Stored items:
----------------
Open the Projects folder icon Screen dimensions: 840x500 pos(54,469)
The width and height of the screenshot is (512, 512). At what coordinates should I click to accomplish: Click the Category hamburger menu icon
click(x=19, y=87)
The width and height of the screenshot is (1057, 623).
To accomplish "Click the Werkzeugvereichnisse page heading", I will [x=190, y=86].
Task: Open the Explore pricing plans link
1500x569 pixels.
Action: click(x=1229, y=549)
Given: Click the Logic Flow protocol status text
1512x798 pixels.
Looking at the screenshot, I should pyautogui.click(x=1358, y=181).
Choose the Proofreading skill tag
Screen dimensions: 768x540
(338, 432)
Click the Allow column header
----------------
Transcribe every entry verbatim.

Open the Projects folder icon Screen dimensions: 840x500 pos(54,469)
The width and height of the screenshot is (512, 512). At what coordinates should I click to accomplish: Click the Category hamburger menu icon
click(x=19, y=87)
The width and height of the screenshot is (1057, 623).
To accomplish "Click the Werkzeugvereichnisse page heading", I will [x=190, y=86].
Task: Open the Explore pricing plans link
1500x569 pixels.
Action: click(x=1229, y=549)
Given: Click the Logic Flow protocol status text
1512x798 pixels.
Looking at the screenshot, I should pyautogui.click(x=1358, y=181).
Choose the Proofreading skill tag
Screen dimensions: 768x540
(338, 432)
Click the Allow column header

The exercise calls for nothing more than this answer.